[Click-target data]
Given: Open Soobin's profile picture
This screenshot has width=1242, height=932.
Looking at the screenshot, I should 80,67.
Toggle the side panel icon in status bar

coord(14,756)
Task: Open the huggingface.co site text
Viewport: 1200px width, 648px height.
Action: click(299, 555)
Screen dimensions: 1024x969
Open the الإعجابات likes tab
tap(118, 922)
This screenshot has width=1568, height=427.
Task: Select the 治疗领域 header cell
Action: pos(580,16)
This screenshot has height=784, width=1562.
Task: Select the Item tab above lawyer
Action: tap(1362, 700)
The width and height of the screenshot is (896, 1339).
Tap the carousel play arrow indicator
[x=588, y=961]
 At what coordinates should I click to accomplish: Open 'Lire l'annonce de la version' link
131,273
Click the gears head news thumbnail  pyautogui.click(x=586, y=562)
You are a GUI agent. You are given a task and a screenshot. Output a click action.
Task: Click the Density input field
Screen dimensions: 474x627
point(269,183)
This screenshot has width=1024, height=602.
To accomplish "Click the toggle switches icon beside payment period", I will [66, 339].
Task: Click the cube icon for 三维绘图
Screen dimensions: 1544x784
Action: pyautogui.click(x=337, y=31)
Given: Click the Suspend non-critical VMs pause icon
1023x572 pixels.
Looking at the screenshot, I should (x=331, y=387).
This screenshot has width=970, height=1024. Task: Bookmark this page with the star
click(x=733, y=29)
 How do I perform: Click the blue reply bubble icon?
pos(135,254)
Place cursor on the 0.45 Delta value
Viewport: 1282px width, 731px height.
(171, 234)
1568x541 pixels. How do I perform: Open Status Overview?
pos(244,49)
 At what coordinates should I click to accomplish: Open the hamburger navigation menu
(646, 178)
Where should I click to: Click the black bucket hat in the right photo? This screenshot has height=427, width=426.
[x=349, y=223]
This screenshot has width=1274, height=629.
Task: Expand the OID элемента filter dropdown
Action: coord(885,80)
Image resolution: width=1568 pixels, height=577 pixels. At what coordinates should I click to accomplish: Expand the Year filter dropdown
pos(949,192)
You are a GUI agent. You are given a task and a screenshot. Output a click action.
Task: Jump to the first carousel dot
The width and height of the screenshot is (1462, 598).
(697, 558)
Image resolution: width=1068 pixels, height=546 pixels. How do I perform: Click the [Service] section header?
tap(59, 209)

### WORK TO BE COMPLETED
Can you repeat all of the records above, line for line, with nothing changed?

### ANSWER BELOW
Given: Open Soobin's profile picture
This screenshot has width=1242, height=932.
Looking at the screenshot, I should 80,67.
Toggle the side panel icon in status bar

coord(14,756)
Task: Open the huggingface.co site text
Viewport: 1200px width, 648px height.
Action: click(299, 555)
Screen dimensions: 1024x969
Open the الإعجابات likes tab
tap(118, 922)
This screenshot has width=1568, height=427.
Task: Select the 治疗领域 header cell
Action: pos(580,16)
This screenshot has height=784, width=1562.
Task: Select the Item tab above lawyer
Action: tap(1362, 700)
The width and height of the screenshot is (896, 1339).
Tap the carousel play arrow indicator
[x=588, y=961]
 At what coordinates should I click to accomplish: Open 'Lire l'annonce de la version' link
131,273
Click the gears head news thumbnail  pyautogui.click(x=586, y=562)
You are a GUI agent. You are given a task and a screenshot. Output a click action.
Task: Click the Density input field
Screen dimensions: 474x627
point(269,183)
This screenshot has width=1024, height=602.
To accomplish "Click the toggle switches icon beside payment period", I will [66, 339].
Task: Click the cube icon for 三维绘图
Screen dimensions: 1544x784
Action: pyautogui.click(x=337, y=31)
Given: Click the Suspend non-critical VMs pause icon
1023x572 pixels.
Looking at the screenshot, I should (x=331, y=387).
This screenshot has width=970, height=1024. Task: Bookmark this page with the star
click(x=733, y=29)
 How do I perform: Click the blue reply bubble icon?
pos(135,254)
Place cursor on the 0.45 Delta value
Viewport: 1282px width, 731px height.
(171, 234)
1568x541 pixels. How do I perform: Open Status Overview?
pos(244,49)
 At what coordinates should I click to accomplish: Open the hamburger navigation menu
(646, 178)
Where should I click to: Click the black bucket hat in the right photo? This screenshot has height=427, width=426.
[x=349, y=223]
This screenshot has width=1274, height=629.
Task: Expand the OID элемента filter dropdown
Action: coord(885,80)
Image resolution: width=1568 pixels, height=577 pixels. At what coordinates should I click to accomplish: Expand the Year filter dropdown
pos(949,192)
You are a GUI agent. You are given a task and a screenshot. Output a click action.
Task: Jump to the first carousel dot
The width and height of the screenshot is (1462, 598).
(697, 558)
Image resolution: width=1068 pixels, height=546 pixels. How do I perform: Click the [Service] section header?
tap(59, 209)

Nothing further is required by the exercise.